4 | The Emotional World of Baroque Music

All music, it seems safe to say, is deeply involved with emotion. But in the music of different cultures, and also in the music of different historical eras within a single culture, the nature of that involvement can be very different. The emotional effect of Baroque music strikes the modern listener as very powerful and yet, in a curious way, also impersonal. Baroque composers believed firmly that music could and should mirror a wide range of human feelings, or affects, such as had been analyzed and classified by the scientifically oriented psychology of the day. But these composers did not believe that it was their task to mirror feelings of their own. Rather, they tried to isolate and analyze emotions in general — at a distance — and then depict them consistently.

The exhaustiveness of their musical technique made for a similar exhaustiveness of emotional effect. A single movement or aria was usually restricted to depicting one specific emotion, feeling, or mood. As the rhythms and themes are repeated, the music intensifies a single strong feeling. Sadness in Baroque music is presented as the deepest gloom, calmness as profound quiet, brightness as pomp and splendor, happiness as loud rejoicing. These are extreme sentiments; the people who can be imagined to experience them would have to be almost larger than life.

All this fits into place with the Baroque fascination with the theater. The Baroque theater concentrated on grand gestures and high passion, on ideal emotions expressed by ideal human beings. Kings and queens were shown performing noble actions or vile ones, experiencing intense feelings of passion or fury, delivering thunderous speeches, and taking part in lavish stage displays. How these personages looked and postured can be seen in the picture on page 106.

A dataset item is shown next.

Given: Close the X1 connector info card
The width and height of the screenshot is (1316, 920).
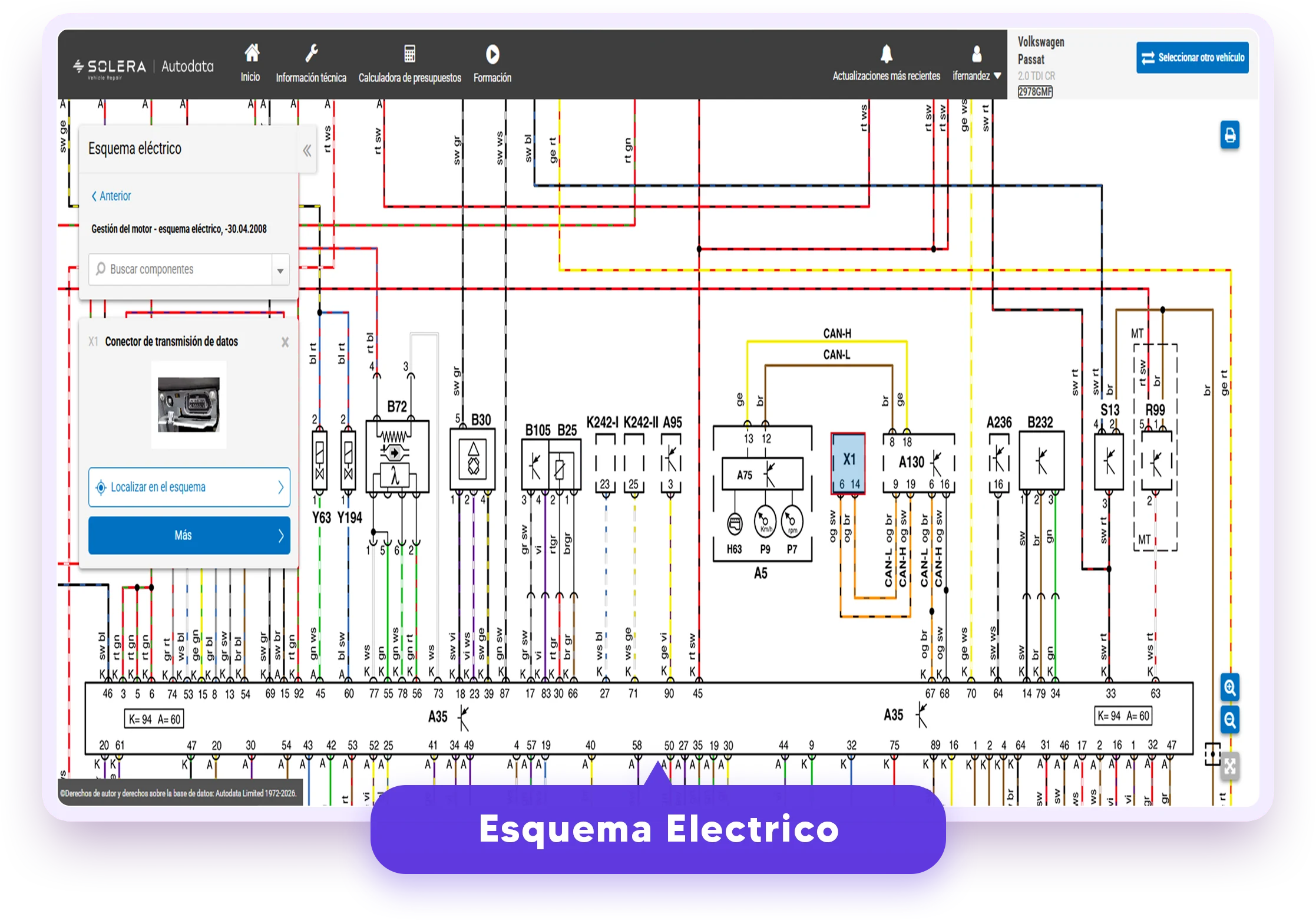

Theatrical emotion has the virtues of intensity, clarity, and focus; it must, if it is to get past the footlights and reach its audience. Actors analyze the emotion they are asked to depict, shape it and probably exaggerate it, and then project it by means of their acting technique. It is not their personal emotion, though for the moment they make it their own. We may come to feel that Baroque composers worked in a similar way, not only in their operas — actual stage works set to music — but also in their oratorios and church cantatas, and even in their instrumental concertos and sonatas.